By Barbara Moore, Assistant to the City Manager

Although COVID-19 continues to impact college towns across the country, many have found a glimmer of economic hope with the return of home football games.  Texas A&M’s season begins this week and will bring much-needed relief to local businesses, despite the limited number of fans allowed at Kyle Field.

While tailgating may look a bit different, opportunities exist to help celebrate the Aggies in pre-game style.

The vast majority of our businesses, residents, and students are doing their best to follow COVID-19 guidelines. But there are a few key things to remember to have a fun, safe, and compliant game day experience.

Restaurants, outdoor seating, and alcohol

Recently, Texas Governor Greg Abbott increased restaurant capacity to 75% of usual occupancy. Restaurants and other commercial entities can have temporary outdoor seating but must have enough parking for their customers. Fire lanes also must remain open.

Restaurants and other businesses with liquor licenses may serve alcohol in outdoor seating areas, but patrons cannot leave the enclosed area with alcohol. If you have questions about on-premise alcohol requirements, contact the Texas Alcoholic Beverage Commission’s Bryan office at 979-260-8222 or visit tabc.texas.gov.

Tailgating and outdoor gatherings

Businesses and restaurants providing outdoor seating don’t need the mayor’s approval of more than 10 people for an outdoor gathering. However, the requirement still applies to other outdoor get-togethers, such as tailgate parties, ring dunk celebrations, birthday parties, and more. 

To request the mayor’s approval for gatherings of more than 10, apply at cstx.gov/covid19.

Many College Station parks have pavilions available for rent. To reserve a pavilion, contact the Parks & Recreation Department at 979-764-3486. You’ll still need the mayor’s approval for outdoor events with 10 or more people.

Special events

In some cases, a planned gathering may be large enough to require a special event permit. A special event is defined as:

… a temporary event, gathering or organized activity held outside the confines of a building or permanent structure, including, but not limited to, meetings, entertainment, performances, shows, exhibitions, street fairs, rallies, races, concerts, carnivals, or amusements held on city-owned or private property and sponsored by an applicant who is expected to draw more than 200 attendees.

You need to apply for a special events permit at least 30 days before your event.

Physical distancing

The Texas Department of State Health Services and the Centers for Disease Control and Prevention recommend businesses continue practicing COVID-19 protocols, including physical distancing among customers whenever possible.

Game days are critical to our community’s success, and we share your excitement about the return of Aggie football. With your help, we’ll host all our home games and welcome visitors to experience College Station while remaining safe and healthy.

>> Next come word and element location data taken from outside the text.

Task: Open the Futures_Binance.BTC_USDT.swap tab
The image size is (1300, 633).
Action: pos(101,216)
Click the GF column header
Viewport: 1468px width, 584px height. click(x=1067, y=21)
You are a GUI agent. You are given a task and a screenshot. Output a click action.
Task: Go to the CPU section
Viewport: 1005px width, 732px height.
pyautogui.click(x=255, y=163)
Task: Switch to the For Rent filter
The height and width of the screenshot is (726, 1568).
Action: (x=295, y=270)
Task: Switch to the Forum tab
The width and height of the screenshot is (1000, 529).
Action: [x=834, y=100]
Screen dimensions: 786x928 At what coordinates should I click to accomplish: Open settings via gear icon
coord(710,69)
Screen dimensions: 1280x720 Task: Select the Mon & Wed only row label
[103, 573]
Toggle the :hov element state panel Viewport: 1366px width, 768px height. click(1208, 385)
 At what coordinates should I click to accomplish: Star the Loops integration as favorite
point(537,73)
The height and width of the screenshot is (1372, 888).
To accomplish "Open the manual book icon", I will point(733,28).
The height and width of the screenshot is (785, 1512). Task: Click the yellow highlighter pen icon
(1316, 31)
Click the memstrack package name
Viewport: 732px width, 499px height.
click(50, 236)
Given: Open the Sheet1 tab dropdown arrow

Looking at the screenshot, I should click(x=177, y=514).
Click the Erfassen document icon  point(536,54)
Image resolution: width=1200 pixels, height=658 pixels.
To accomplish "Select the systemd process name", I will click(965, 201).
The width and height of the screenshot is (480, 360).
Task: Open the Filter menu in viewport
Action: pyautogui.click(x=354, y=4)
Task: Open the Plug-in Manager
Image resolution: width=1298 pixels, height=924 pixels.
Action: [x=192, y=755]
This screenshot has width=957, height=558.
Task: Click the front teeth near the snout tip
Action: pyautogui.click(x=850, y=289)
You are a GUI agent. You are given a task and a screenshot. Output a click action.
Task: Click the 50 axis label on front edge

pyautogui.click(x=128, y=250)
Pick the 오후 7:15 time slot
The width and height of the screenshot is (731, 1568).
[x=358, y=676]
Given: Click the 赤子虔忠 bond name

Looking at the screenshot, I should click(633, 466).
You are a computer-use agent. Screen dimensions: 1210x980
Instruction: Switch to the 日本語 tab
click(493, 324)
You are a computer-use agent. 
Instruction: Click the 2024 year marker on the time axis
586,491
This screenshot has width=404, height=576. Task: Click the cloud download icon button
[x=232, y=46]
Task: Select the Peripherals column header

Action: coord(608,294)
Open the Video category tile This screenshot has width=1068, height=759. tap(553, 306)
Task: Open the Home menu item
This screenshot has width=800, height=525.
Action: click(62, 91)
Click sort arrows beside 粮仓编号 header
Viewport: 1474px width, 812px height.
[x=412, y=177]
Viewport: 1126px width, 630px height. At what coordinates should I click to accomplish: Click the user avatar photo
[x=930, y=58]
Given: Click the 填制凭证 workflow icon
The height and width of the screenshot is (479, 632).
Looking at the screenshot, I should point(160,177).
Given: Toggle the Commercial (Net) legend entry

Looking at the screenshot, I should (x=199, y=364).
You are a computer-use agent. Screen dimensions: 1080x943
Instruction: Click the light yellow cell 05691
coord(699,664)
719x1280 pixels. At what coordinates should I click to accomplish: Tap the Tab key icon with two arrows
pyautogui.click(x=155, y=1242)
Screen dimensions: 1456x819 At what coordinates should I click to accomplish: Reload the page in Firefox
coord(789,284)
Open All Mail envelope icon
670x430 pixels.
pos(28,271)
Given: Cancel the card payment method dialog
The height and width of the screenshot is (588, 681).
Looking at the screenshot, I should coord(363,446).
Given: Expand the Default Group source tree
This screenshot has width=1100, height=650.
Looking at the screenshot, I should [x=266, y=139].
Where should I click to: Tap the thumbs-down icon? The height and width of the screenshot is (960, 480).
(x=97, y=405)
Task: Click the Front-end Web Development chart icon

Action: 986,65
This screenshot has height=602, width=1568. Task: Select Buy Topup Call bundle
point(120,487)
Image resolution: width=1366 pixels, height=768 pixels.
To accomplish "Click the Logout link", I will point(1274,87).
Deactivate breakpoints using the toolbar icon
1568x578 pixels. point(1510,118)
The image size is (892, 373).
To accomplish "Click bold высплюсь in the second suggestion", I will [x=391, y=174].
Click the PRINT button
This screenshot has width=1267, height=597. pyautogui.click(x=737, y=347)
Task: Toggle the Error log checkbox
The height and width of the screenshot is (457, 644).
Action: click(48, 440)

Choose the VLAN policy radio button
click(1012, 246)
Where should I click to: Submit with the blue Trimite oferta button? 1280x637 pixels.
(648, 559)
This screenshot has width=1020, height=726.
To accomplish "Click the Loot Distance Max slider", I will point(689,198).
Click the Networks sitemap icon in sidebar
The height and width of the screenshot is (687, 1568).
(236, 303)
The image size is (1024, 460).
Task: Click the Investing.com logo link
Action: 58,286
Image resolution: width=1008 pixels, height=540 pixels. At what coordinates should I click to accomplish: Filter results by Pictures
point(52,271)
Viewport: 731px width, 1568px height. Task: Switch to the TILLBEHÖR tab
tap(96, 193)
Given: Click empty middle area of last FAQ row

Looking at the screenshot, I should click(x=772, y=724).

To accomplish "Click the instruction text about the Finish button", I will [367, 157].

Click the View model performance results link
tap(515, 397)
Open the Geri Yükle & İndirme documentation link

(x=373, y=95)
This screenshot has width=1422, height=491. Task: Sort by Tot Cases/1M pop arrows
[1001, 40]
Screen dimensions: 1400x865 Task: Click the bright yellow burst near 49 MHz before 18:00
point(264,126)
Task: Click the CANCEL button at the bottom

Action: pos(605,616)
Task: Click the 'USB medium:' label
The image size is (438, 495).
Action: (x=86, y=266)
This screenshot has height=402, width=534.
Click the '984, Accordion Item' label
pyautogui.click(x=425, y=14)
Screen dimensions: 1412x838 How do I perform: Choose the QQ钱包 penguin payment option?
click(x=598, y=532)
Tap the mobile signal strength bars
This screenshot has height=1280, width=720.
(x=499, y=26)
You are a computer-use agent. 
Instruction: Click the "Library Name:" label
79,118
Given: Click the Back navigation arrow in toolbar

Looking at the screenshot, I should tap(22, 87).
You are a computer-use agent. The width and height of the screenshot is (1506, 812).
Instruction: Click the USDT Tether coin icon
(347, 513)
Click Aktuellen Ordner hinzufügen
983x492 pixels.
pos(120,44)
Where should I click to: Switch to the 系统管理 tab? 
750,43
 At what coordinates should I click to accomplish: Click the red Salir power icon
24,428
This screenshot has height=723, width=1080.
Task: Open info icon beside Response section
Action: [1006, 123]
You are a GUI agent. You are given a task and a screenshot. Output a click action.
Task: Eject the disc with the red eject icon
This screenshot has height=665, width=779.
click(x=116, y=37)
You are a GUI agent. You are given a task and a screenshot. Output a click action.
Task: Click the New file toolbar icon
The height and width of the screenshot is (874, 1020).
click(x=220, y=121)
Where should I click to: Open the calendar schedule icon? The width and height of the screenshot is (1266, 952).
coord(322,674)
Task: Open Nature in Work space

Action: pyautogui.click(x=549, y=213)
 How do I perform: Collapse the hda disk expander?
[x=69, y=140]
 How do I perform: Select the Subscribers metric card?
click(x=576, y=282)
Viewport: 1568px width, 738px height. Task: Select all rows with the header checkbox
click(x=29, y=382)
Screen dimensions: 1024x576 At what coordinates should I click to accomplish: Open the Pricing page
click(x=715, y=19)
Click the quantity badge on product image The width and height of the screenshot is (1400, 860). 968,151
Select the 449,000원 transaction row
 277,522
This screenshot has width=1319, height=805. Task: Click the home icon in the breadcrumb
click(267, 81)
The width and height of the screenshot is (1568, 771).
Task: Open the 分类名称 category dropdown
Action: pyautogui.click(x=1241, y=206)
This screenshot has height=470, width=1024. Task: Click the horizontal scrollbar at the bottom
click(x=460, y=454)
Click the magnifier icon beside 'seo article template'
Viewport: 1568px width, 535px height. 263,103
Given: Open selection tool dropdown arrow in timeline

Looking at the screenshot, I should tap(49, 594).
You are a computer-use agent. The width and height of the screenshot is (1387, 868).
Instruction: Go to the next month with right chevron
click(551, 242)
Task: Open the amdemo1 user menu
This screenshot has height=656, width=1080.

If you have questions about COVID-19 requirements for businesses, tailgating, or other group gatherings, contact me at 979-764-6327.

Gig ‘em, Aggies!

 


About the Blogger

Barbara Moore is in her 14th year with the City of College Station and her second as assistant to the city manager. Barbara served 12 years as neighborhood services coordinator. She previously was the executive director of Family Outreach of Bryan/College Station and was the director of faith-based relations for the Dallas Area Habitat for Humanity. Barbara is a 1992 graduate of Jackson State and earned her master’s degree in public administration from the University of Washington in 1996.